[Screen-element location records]
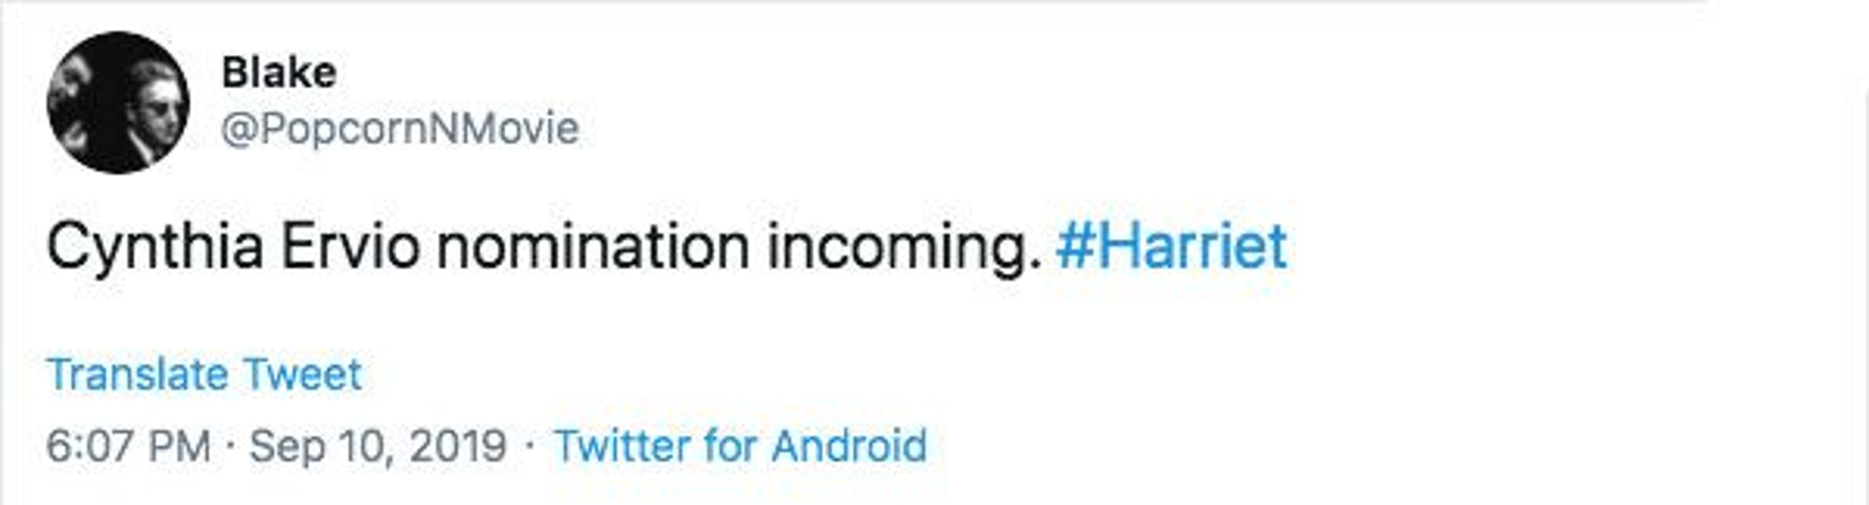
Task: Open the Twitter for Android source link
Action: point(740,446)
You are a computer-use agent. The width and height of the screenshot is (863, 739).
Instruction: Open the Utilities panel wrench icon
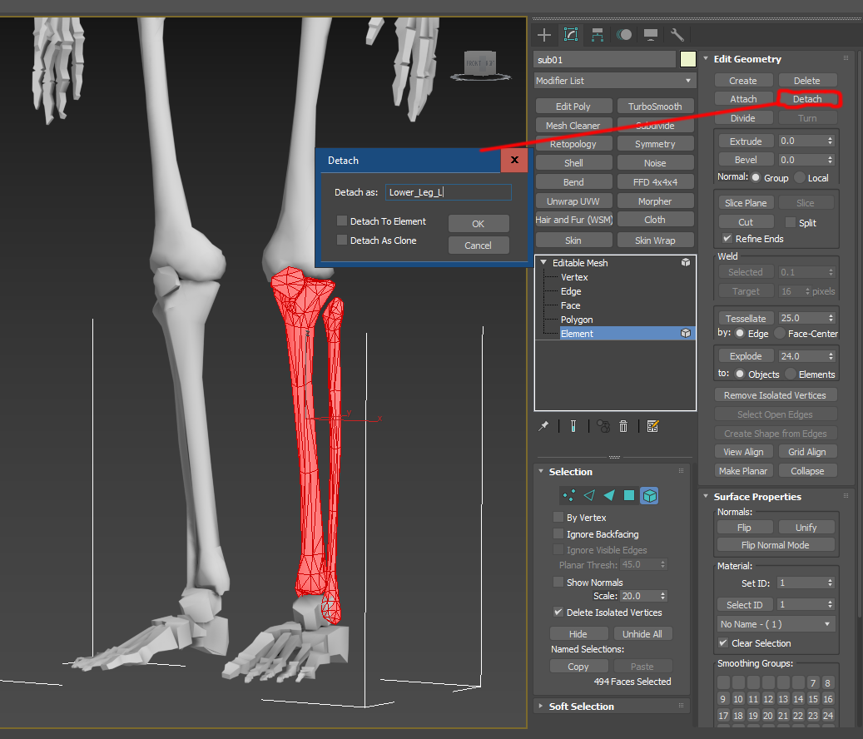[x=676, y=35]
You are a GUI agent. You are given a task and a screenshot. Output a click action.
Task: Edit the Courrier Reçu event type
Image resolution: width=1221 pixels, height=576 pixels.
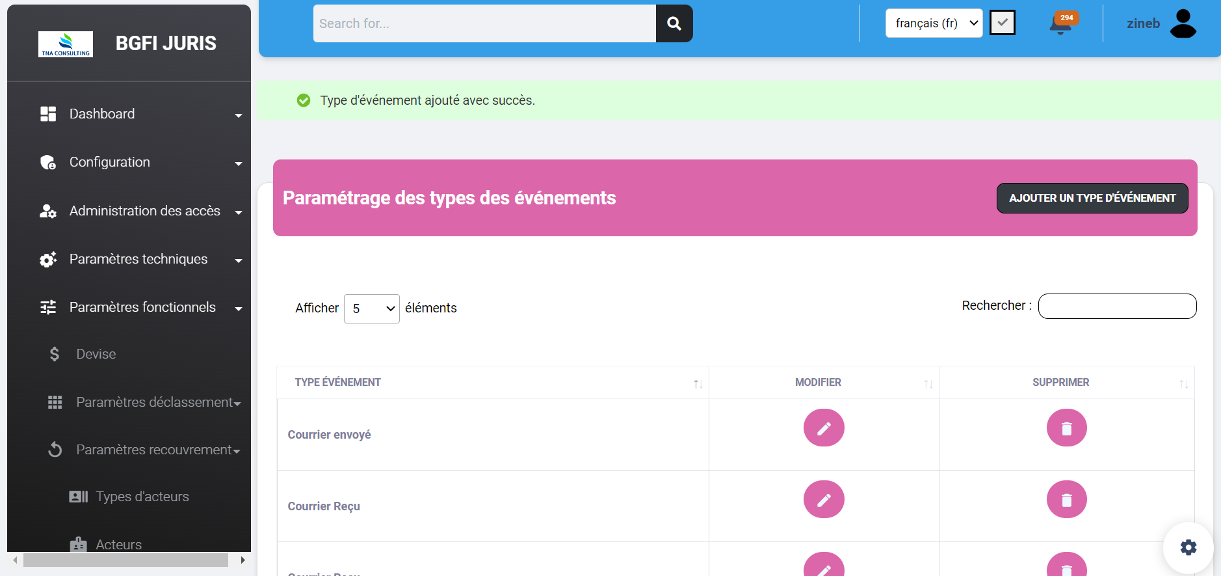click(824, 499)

### GOAL
Reproduce all of the entries above line for line, without altering any wording, and omit the pictures.

### EXPECTED ANSWER
Task: Open the Twitter for Android source link
Action: point(740,446)
You are a computer-use agent. The width and height of the screenshot is (863, 739).
Instruction: Open the Utilities panel wrench icon
[x=676, y=35]
You are a GUI agent. You are given a task and a screenshot. Output a click action.
Task: Edit the Courrier Reçu event type
Image resolution: width=1221 pixels, height=576 pixels.
click(824, 499)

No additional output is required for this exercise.